Abstract

Please click here to download the map associated with this article. Cultural researchers are increasingly turning to Geographical Information Systems (GIS) technologies for visualising spatially-oriented qualitative data. This paper discusses one example, where mental maps have been employed in interviews with creative industry workers and the results accumulated in a GIS for visualisation and analysis. This technique extends on participatory and qualitative methods that counteract overtly economic and empiricist techniques regularly employed in creative industry mapping studies. Collating together creative workers' mental maps within a GIS provides a means for exposing ‘high traffic’ areas—hot spots of creative activity—and other hidden geographies that comprise the ‘creative city’. Key spaces, known within creative communities but understood by researchers only anecdotally, can be visualised with a GIS. The methodology was carried out in Darwin, the capital city of Australia's Northern Territory, which has sought to re-imagine itself as a creative city. Results from two mental mapping questions form the focus of this paper: on where ‘creative epicentres’ and ‘spaces of inspiration’ exist in Darwin.
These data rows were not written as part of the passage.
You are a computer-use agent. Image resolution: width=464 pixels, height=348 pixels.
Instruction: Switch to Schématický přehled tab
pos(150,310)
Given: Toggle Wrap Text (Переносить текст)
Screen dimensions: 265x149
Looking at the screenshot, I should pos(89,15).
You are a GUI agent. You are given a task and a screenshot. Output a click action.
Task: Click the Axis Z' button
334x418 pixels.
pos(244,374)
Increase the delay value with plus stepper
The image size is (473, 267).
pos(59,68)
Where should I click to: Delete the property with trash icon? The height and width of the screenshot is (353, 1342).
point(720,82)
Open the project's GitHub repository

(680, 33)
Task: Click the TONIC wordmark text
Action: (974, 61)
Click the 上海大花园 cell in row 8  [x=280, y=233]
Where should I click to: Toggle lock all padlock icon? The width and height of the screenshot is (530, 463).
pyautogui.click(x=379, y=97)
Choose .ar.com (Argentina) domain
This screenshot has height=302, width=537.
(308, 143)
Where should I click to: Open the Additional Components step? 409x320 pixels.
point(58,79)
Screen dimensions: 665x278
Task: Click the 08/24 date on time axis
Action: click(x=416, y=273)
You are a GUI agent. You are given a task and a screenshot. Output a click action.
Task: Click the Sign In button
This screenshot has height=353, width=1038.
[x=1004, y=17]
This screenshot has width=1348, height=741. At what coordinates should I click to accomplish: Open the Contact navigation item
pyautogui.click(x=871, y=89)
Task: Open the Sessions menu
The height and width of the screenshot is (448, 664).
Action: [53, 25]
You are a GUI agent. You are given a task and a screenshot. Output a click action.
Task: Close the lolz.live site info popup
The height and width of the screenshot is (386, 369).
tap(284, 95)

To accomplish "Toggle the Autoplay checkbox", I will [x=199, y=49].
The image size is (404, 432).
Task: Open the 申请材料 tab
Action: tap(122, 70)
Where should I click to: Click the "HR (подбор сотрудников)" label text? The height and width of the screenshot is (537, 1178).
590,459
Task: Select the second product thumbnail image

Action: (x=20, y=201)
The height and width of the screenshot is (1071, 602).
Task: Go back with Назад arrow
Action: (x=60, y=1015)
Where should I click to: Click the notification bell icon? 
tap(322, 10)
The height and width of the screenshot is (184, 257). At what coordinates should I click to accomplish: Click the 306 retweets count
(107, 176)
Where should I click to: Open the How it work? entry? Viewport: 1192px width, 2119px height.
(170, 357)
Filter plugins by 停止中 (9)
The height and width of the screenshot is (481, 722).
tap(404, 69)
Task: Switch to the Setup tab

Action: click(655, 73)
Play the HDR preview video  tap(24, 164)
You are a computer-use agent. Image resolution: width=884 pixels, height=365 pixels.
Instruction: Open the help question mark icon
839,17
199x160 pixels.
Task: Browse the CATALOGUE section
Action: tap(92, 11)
The former tend to centre on popular suburban sites and inner city spaces while the latter privileges open space and iconic harbourside settings. The differences and similarities between responses to interview questions are best revealed through 3D visualisation. Outputs from this method incorporate vernacular voices into policy-making, and can henceforth inform spatial planning, allowing for the development of more spatially literate creative city policies that reflect creative workers' actual spatial proclivities.